Our diagnosis in this patient was methylprednisolone-induced hepatitis. Both of methylprednisolone and interferon-β 1b may play a role in developing hepatotoxicity-methylprednisolon triggered and interferon augmented the toxicity.
Steroids are usually safe with regard to hepatotoxicity and they are the treatment of choice if the hepatitis is severe. On the contrary, to the best of our knowledge, there are four cases of methylprednisolone-induced hepatotoxicity (1). The exact mechanism of steroid-related hepatotoxicity is not still known. The idiosyncratic reaction to steroids or its metabolites may be the cause.
Interferon-β 1b is generally well tolerated and the common adverse events are clinically manageable. Elevated liver enzymes occur in 3%-10% of patients (2). Liver abnormalities during inteferon-β therapy are usually asymptomatic with transient biochemical changes. Most of symptomatic liver abnormalities have been reported in patients receiving interferonb 1a. To the best of our knowledge, only one patient has been reported with interferon-β 1b-induced hepatotoxicity (3). In that patient, thyroid and liver dysfuction occured as a result of autoimmune reaction; hepatic enzymes had three- to four-fold increase.
Although the mechanism of interferon-b-induced hepatotoxicity in MS is mot well-understood, it may be due to idiosyncratic reaction, a hypersensivity reaction or autoimmune reaction (4). The presentation of our patient is more consistent with an idiosyncratic reaction; there was no evidence of autoimmune reaction. Furthermore, genetic defects may result in production of defective enzymes or alteration in the major histocompatibility complex (MHC) class I and II cell receptors which may increase an individual's susceptibility to develop liver injury from multiple drugs which could account for recurrent hepatotoxicity following exposure to interferon-β 1b.
In our patient, the degree of hepatotoxicity after administration of interferon-β 1b following methylprednisolone therapy was more than the degree of hepatotoxicity due to methylprednisolone alone.
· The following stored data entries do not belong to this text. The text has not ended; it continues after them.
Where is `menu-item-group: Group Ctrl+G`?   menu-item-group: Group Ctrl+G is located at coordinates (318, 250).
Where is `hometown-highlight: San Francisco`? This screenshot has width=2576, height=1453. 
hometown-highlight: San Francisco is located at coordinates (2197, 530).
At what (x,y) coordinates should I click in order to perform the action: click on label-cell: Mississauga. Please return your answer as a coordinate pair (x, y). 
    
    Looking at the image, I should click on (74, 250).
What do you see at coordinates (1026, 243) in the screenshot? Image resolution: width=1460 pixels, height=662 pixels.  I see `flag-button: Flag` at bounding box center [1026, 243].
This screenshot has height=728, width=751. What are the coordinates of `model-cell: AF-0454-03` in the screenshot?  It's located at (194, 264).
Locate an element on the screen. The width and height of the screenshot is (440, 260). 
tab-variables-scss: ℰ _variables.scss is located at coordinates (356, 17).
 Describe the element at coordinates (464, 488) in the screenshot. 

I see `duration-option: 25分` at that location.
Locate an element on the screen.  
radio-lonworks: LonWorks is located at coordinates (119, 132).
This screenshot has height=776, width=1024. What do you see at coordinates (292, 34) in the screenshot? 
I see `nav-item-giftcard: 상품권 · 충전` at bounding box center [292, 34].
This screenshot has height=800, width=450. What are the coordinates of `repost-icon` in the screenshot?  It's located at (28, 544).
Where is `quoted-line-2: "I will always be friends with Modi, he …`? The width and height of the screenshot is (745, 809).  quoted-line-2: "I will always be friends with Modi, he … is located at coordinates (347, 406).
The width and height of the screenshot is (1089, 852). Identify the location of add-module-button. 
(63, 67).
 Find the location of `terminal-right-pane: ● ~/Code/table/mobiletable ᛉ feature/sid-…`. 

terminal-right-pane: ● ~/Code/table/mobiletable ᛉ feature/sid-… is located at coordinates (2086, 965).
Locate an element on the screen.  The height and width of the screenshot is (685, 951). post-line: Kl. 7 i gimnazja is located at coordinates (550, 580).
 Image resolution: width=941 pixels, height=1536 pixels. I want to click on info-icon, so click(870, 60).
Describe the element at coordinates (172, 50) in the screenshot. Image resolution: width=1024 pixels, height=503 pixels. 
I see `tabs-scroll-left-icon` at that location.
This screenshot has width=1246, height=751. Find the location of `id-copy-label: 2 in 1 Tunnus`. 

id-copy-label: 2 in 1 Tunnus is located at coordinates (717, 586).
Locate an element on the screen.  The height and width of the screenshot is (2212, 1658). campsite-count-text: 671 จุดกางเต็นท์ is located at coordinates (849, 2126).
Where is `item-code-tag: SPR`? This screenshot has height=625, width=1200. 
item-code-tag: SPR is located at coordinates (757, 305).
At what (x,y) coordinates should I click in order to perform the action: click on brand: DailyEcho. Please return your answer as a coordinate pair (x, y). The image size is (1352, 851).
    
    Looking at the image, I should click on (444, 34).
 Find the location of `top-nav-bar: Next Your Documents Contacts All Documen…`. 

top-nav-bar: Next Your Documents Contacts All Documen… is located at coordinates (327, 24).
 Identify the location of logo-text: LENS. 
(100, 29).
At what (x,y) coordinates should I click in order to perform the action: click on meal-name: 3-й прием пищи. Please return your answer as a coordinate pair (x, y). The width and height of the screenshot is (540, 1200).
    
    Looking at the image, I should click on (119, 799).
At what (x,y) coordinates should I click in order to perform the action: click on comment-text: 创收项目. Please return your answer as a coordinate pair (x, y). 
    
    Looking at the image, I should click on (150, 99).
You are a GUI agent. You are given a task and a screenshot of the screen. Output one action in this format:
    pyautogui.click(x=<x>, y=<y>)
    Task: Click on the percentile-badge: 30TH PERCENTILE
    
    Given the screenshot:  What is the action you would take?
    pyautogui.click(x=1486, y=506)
We believe that interferon-β 1b augmented degrees of hepatotoxicity that caused by methylprednisolone. Therefore clinicans should monitor liver enzymes closely when using interferon-β 1b following pulse methylprednisolone therapy.
References:
1. Topal F, Ozaslan E, Akbulut S, Kucukazman M, Yuksel O, Altiparmak E. Methylprednisolone-induced toxic hepatitis. Ann Pharmacother. 2006;40(10):1868-71.
2. McCormack PL, Scott LJ. Interferon-beta-1b: a review of its use in relapsing-remitting and secondary progressive multiple sclerosis. CNS Drugs. 2004;18(8):521-46.
3. Durelli L, Bongioanni MR, Ferrero B, Oggero A, Marzano A, Rizzetto M. Interferon treatment for multiple sclerosis: autoimmune complications may be lethal. Neurology. 1998;50(2):570-1.
4. Byrnes V, Afdhal N, Challies T, Greenstein PE. Drug induced liver injury secondary to interferon-beta (IFN-beta) in multiple sclerosis. Ann Hepatol. 2006;5(1):56-9.